番外編11〜連れて行って欲しい。〜
高校を退学した後も、私は私なりに頑張って生きようとした。このままじゃいけないと思って、アルバイトだってしてみた。でも、何で皆アレやソレと指示されただけで、すぐに何の事を言ってるのか分かるのだろう。
何で私だけ皆が当たり前のように分かる事が、理解出来ないのだろう。何で皆が当たり前に出来る事が私には上手くこなせないのだろう。バイト先で叱られる度にちゃんとそれを改善しようと、頑張ってみるけれど、すぐにまた同じ失敗を繰り返してしまう。そんな自分が嫌になる。
私は人から言葉で説明されるのが苦手だ。急に口で何か言われても、私の頭の中には中々入っていかない。それが大事な事だと分かっているのに耳から入った言葉がもう一つの耳から記憶として定着する事なくそのまま素通りしてしまう。そんな感覚に近い。でも、そんな人はバイト先には私くらいしかいない。不思議な事に皆スラスラと頭の中に入っていってるようだ。文面で見ればすんなり分かる事も口で話されると、全然分からなくなる。まるで、言語の分からない別の国に一人取り残された気さえしてくる。そんな私に出来る事は、それでも頑張って辛くないようにぎこちない笑顔を見せる事だけだった。

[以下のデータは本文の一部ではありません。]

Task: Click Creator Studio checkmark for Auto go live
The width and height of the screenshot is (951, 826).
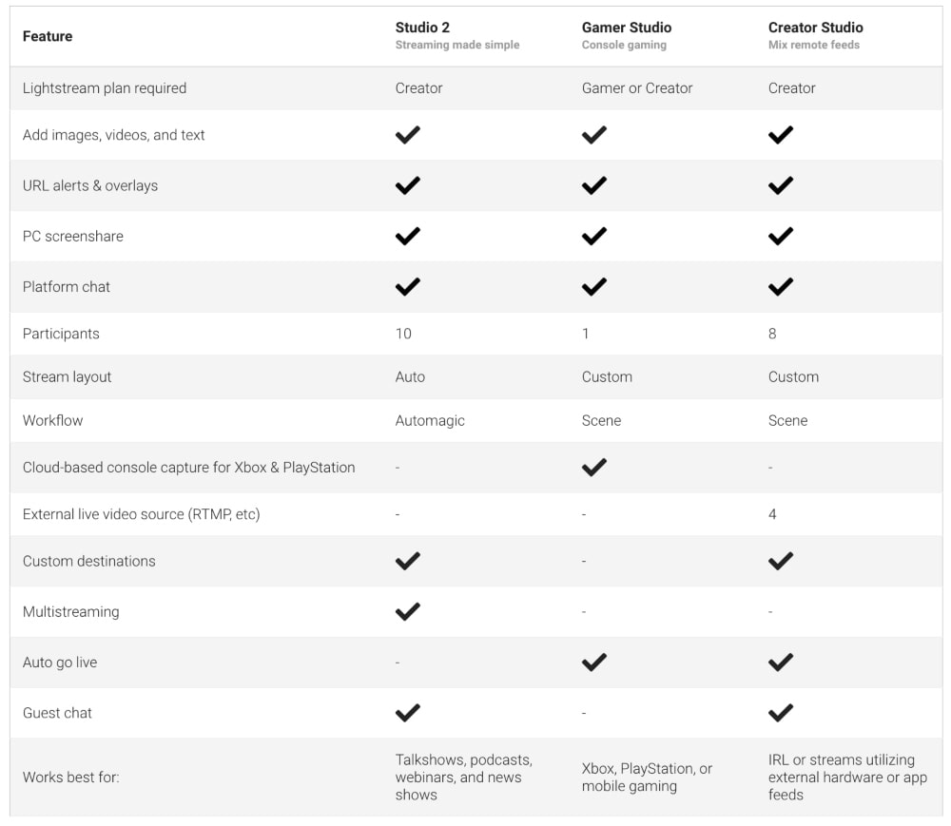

きっと、私は別の星からやってきた宇宙人なのかもしれない。この星には私が何か間違いを犯し、その罰として、生まれてきてしまったのだ。両親の元には私じゃなく、本来は別の子が生まれてくるはずだったんじゃなかろうか。そうじゃなければ、こんな出来損ないの欠陥人間があの優しい両親から生まれてくるはずがないのだから。
両親は学校を辞めても、アルバイトがうまくいかなくても、一度も私を責める事をしなかった。それどころか、逆に両親は、「ごめんね。」と何度も私に謝った。
...両親は何も悪くない。そんな事本当は分かっている。悪いのは私だ。
私は普通になれなかった。普通になりたかった。友達の家に行って遊んでみたかった。友達と恋愛話だってしてみたかった。昨日見たテレビ番組の内容を語り合いたかった。部活で皆と一緒に一つの目標に向かって、何かを成し遂げたかった。おしゃれもしてみたかった。化粧もしてみたかった。色んな所に行ってみたかった。沢山してみたい事はあった。でも、何かをしようとすると、私如きがそれをしては許されない気がした。私に出来る事は、この部屋から星を眺める事だけだ。
私をこの地球に送り出した宇宙人が、この宇宙のどこかにいるのなら、私を早く見つけ出して欲しい。私が何か罪を犯して、流刑としてこの星に送り込まれたのだとしたら、許して貰えるように謝るから、償うから、早く元の星に帰してほしい。
宇宙船で私をこの部屋、この星から連れ出してほしい。私が分かる世界に連れて帰って欲しい。